Toronto, where I have lived my whole life, certainly has high points. There is the financial district, which is the second largest financial centre in North America and home to several good coffee shops. Toronto also features some excellent cuisine. Tyler Cowen, who in 2011 was listed among Foreign Policy’s top 100 global thinkers and whose blog with Alex Tabarrok Time magazine ranked third-best financial blog, once concluded after a restaurant tour of Scarborough plus rolls from a Sri Lankan locale and lots of driving around, “Scarborough is the best ethnic food suburb I have seen in my life, ever, and by an order of magnitude.”

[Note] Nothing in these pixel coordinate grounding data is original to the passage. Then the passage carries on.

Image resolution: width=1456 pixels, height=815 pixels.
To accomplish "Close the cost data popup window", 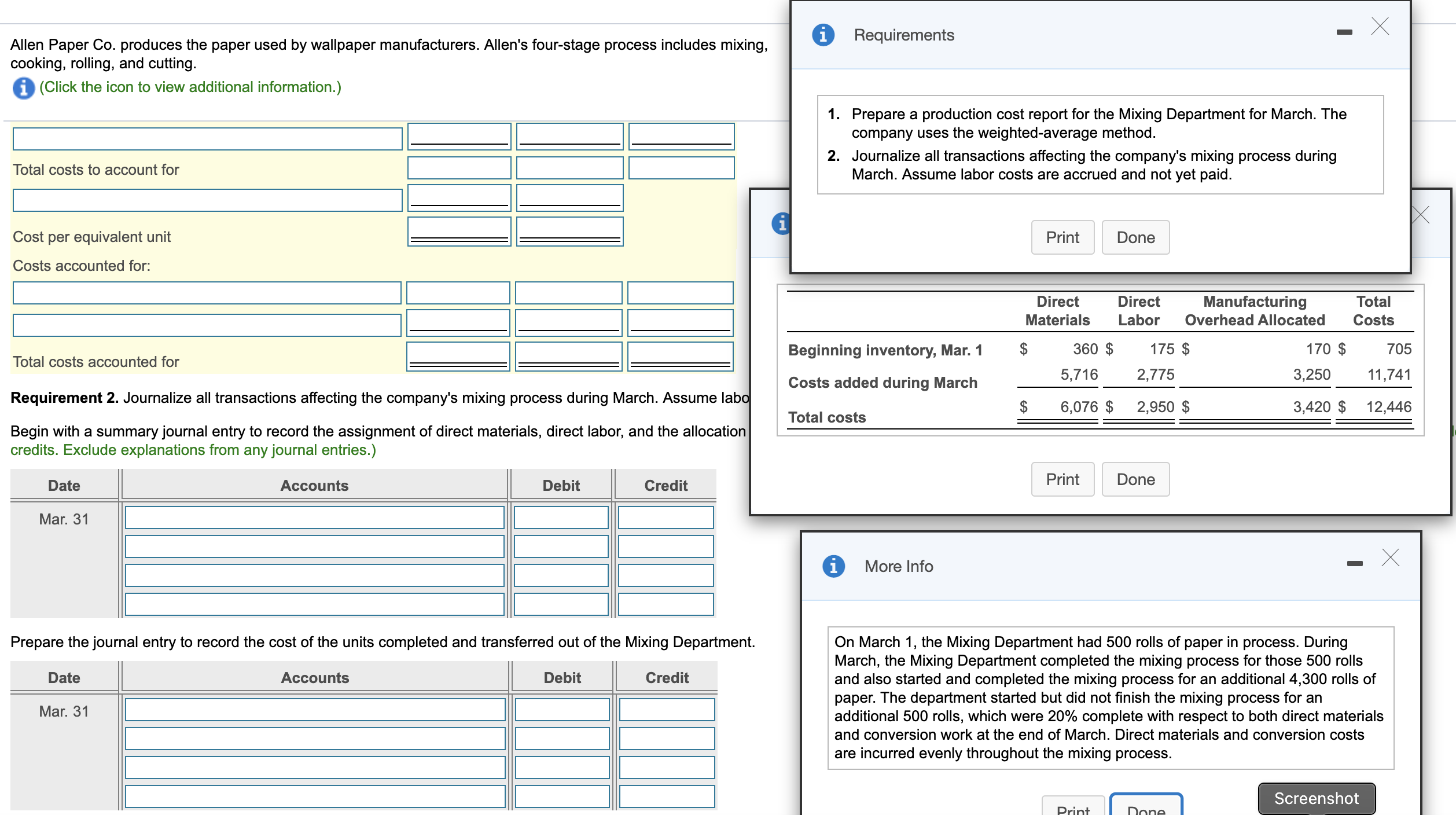I will pyautogui.click(x=1421, y=214).
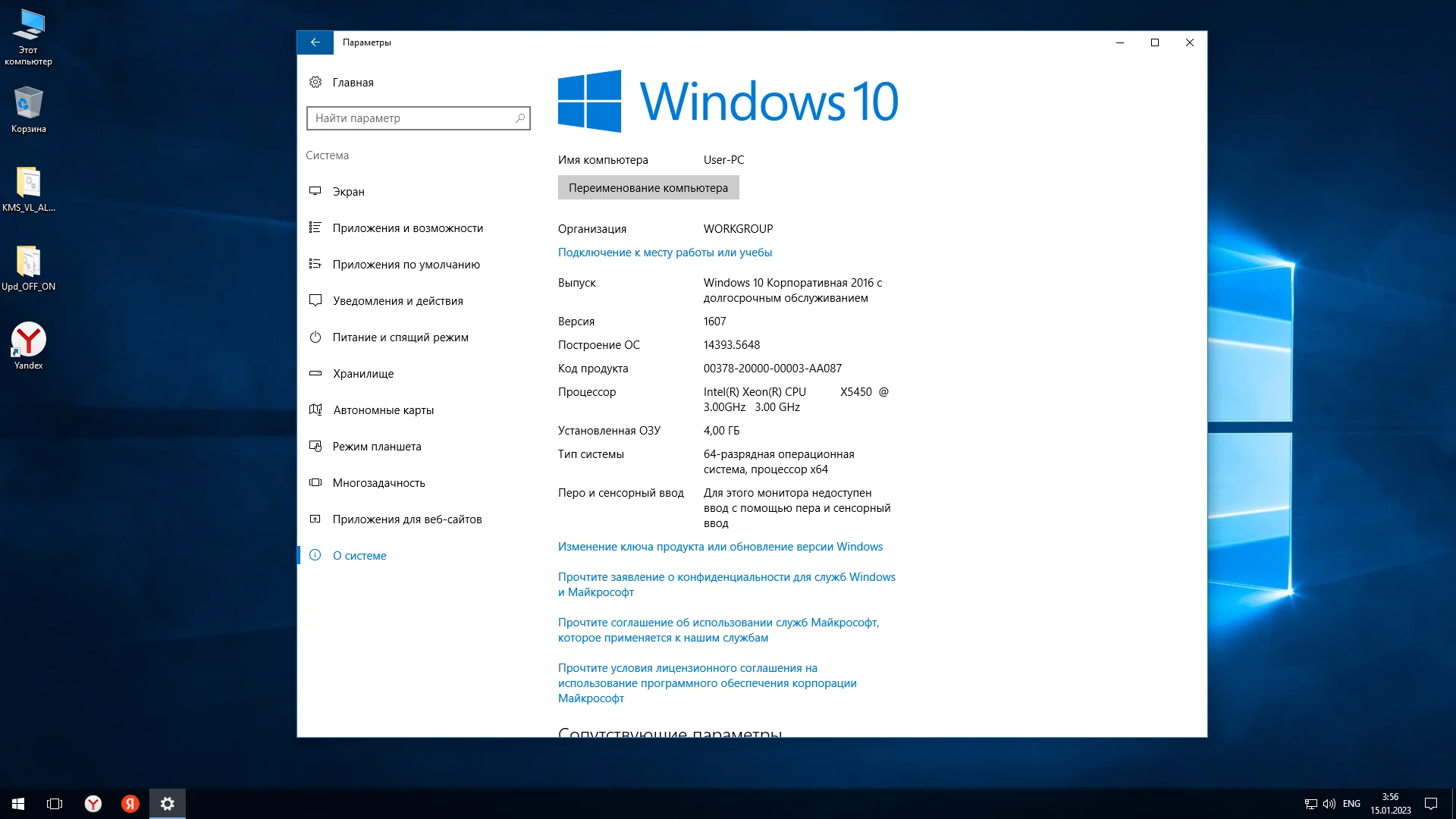Select Приложения и возможности in sidebar
The image size is (1456, 819).
pyautogui.click(x=407, y=228)
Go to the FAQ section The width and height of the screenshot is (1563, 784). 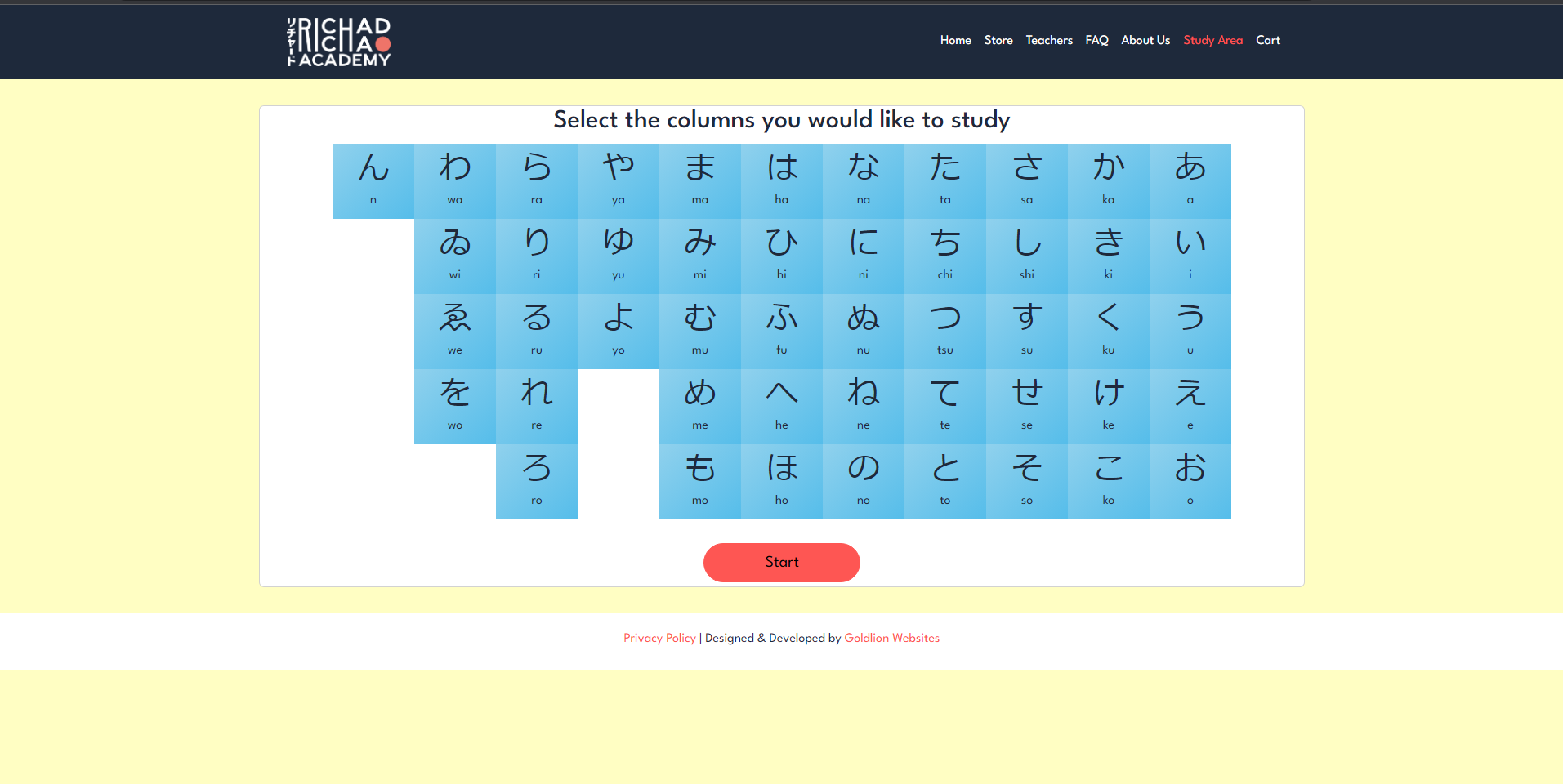click(x=1096, y=40)
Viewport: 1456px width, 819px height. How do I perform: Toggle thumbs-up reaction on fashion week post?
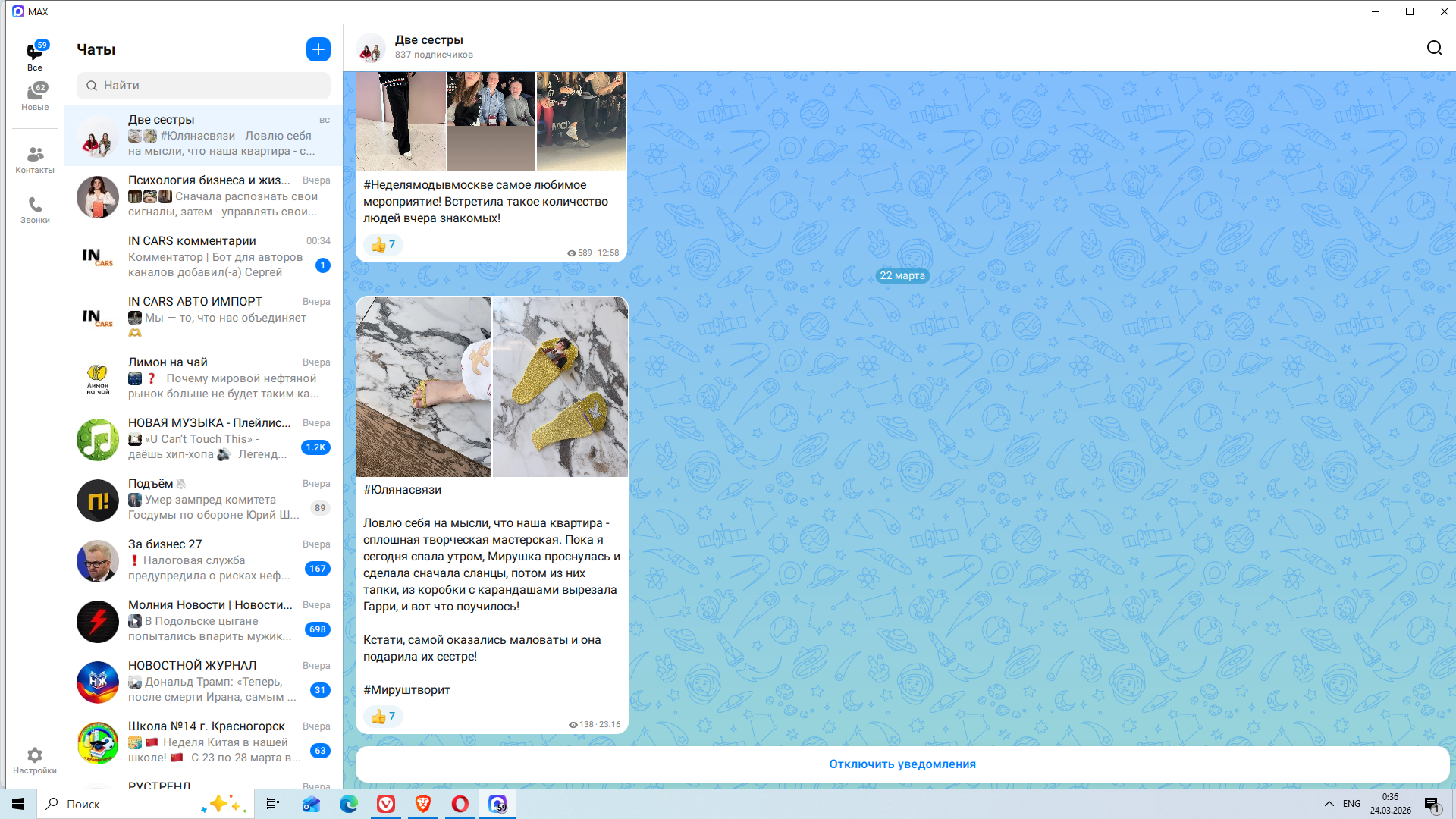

With all it has going for it, Toronto really should be a world-class city. But I fear if it continues on its current path, it will instead become an honorary third-world city — certainly with respect to the unreliability of its public transit system, its inept municipal management, its descent into lawlessness and social dysfunction, and its NHL team’s dismal playoff performance. On this last point, explanations and proposed solutions vary; for the first three the causes are quite clear. If Milton Friedman’s classic 1993 essay Why Government is the Problem were being written today, Toronto could feature prominently in it.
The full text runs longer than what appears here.